Historical population
| Census | Pop. | Note | %± |
| 1910 | 300 |  | — |
| 1920 | 414 |  | 38.0% |
| 1930 | 315 |  | −23.9% |
| 1940 | 275 |  | −12.7% |
| 1950 | 288 |  | 4.7% |
| 1960 | 349 |  | 21.2% |
| 1970 | 419 |  | 20.1% |
| 1980 | 567 |  | 35.3% |
| 1990 | 452 |  | −20.3% |
| 2000 | 415 |  | −8.2% |
| 2010 | 546 |  | 31.6% |
| 2020 | 422 |  | −22.7% |
| 2023 (est.) | 335 | Decrease | −20.6% |
U.S. Decennial Census

===Racial and ethnic composition===

Byromville town, Georgia – Racial and ethnic composition Note: the US Census treats Hispanic/Latino as an ethnic category.
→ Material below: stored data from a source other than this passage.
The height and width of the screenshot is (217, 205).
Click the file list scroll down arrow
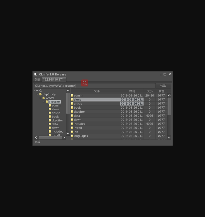click(x=169, y=137)
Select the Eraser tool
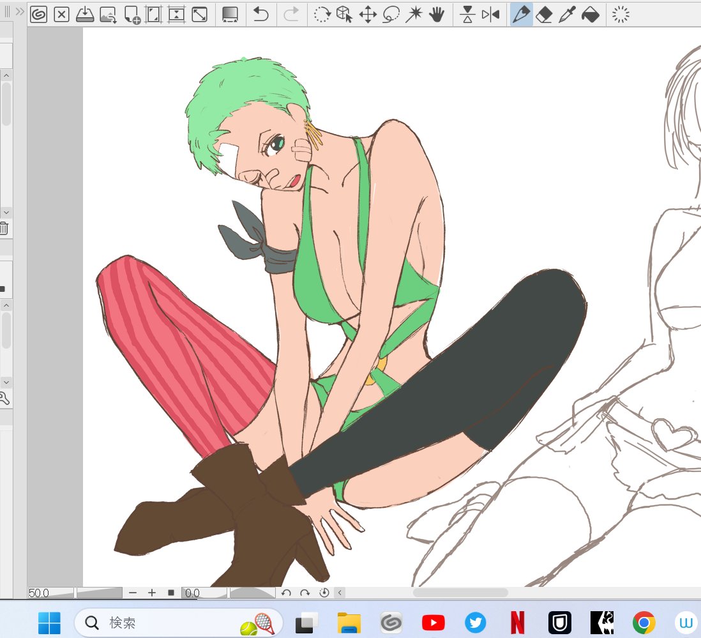The image size is (701, 638). tap(543, 14)
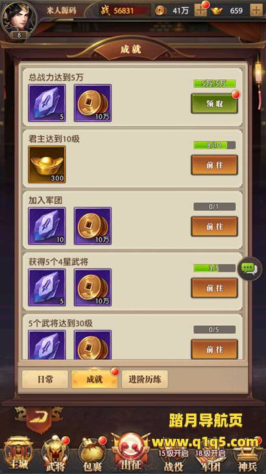This screenshot has width=266, height=474.
Task: Tap the 战 56831 combat power display
Action: click(125, 11)
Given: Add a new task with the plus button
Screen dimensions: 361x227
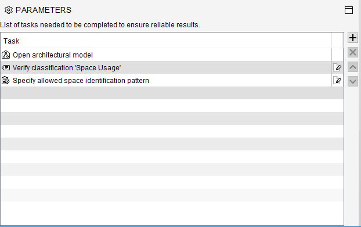Looking at the screenshot, I should pyautogui.click(x=352, y=38).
This table excludes Latinos from the racial categories and assigns them to a separate category. Hispanics/Latinos may be of any race.
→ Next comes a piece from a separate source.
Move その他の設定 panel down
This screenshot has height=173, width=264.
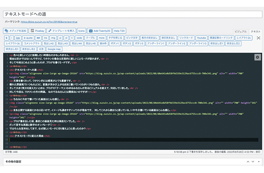[x=253, y=162]
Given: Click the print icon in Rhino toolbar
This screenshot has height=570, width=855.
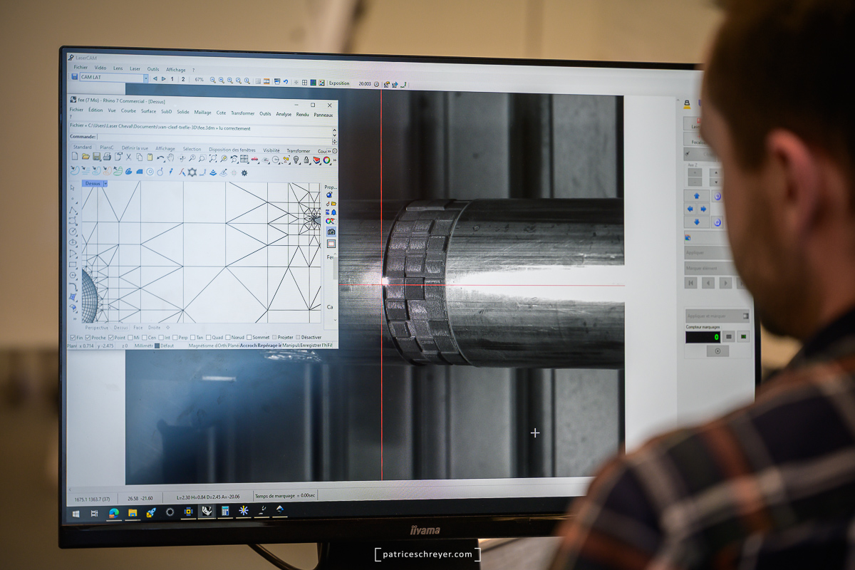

| Race / Ethnicity (NH = Non-Hispanic) | Pop 2000 | Pop 2010 | Pop 2020 | % 2000 | % 2010 | % 2020 |
|---|---|---|---|---|---|---|
| White alone (NH) | 171 | 199 | 170 | 41.20% | 36.45% | 40.28% |
| Black or African American alone (NH) | 214 | 269 | 202 | 51.57% | 49.27% | 47.87% |
| Native American or Alaska Native alone (NH) | 2 | 0 | 0 | 0.48% | 0.00% | 0.00% |
| Asian alone (NH) | 4 | 1 | 2 | 0.96% | 0.18% | 0.47% |
| Native Hawaiian or Pacific Islander alone (NH) | 0 | 0 | 0 | 0.00% | 0.00% | 0.00% |
| Other race alone (NH) | 0 | 0 | 0 | 0.00% | 0.00% | 0.00% |
| Mixed race or Multiracial (NH) | 2 | 1 | 8 | 0.48% | 0.18% | 1.90% |
| Hispanic or Latino (any race) | 22 | 76 | 40 | 5.30% | 13.92% | 9.48% |
| Total | 415 | 546 | 422 | 100.00% | 100.00% | 100.00% |

==Arts and culture==
Byromville is host to the annual Turkey Creek Festival.